COUNCIL ON FOREIGN RELATIONS
October 10, 2019
Hunter Marston is a doctoral candidate at Australian National University.
Myanmar author Thant Myint-U speaks during the DSC Jaipur Literature Festival (JLF) in Jaipur, India on January 23, 2012.
Prakash Singh/AFP/Getty Images
In the run-up to Myanmar’s elections next year, there is little positive news to report about a country that seemed like a democratic success story less than five years ago. On Aung San Suu Kyi’s watch, over the past four years the country has seen a
regression in press freedom,
expanded usage of anti-defamation laws and a general crackdown on speech, and
massive rights abuses in western Myanmar’s Rakhine State. Although over one million Rohingya have already fled Rakhine, and chaos is engulfing the state again, as the military battles the Buddhist, ethnic Rakhine Arakan Army;
the fighting is spreading, as army units reportedly have been attacking civilians as well. Fighting has ramped up in other ethnic minority areas as well, in the north and northeast, and Suu Kyi’s government also has made little headway
towards serious economic reform either.
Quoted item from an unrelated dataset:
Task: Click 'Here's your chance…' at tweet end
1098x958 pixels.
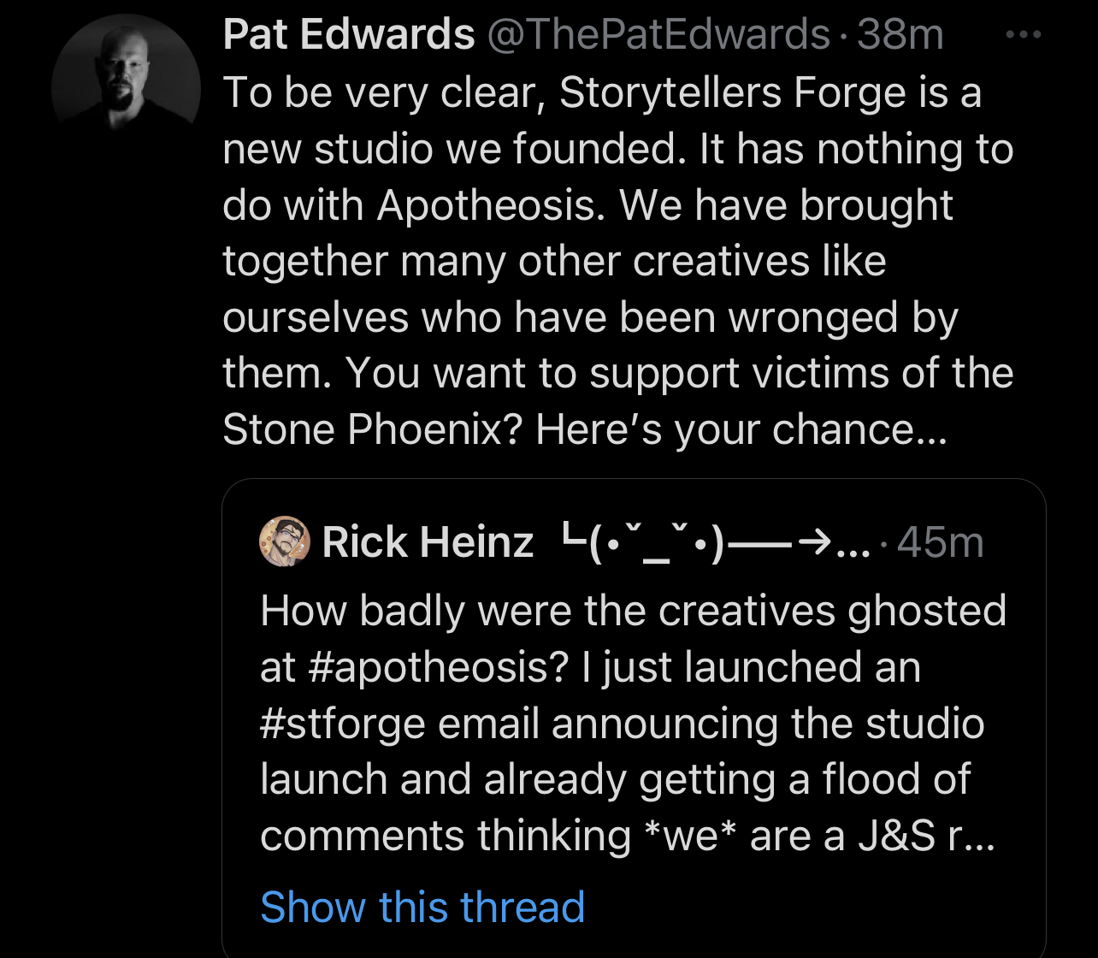Action: coord(741,429)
Her government has shown little ability to develop or implement economic policy,
tourists are scared off by the country’s deteriorating international image, inbound
investment is falling, and Suu Kyi
reportedly remains focused on the shaky peace process with ethnic rebels, not paying enough attention to the country’s dire economic needs. (To be fair, in recent months the National League for Democracy (NLD) has appeared to take up some reformist ideas,
calling for changes to Myanmar’s constitution that would dilute the power of the military and potentially foster democratic progress.)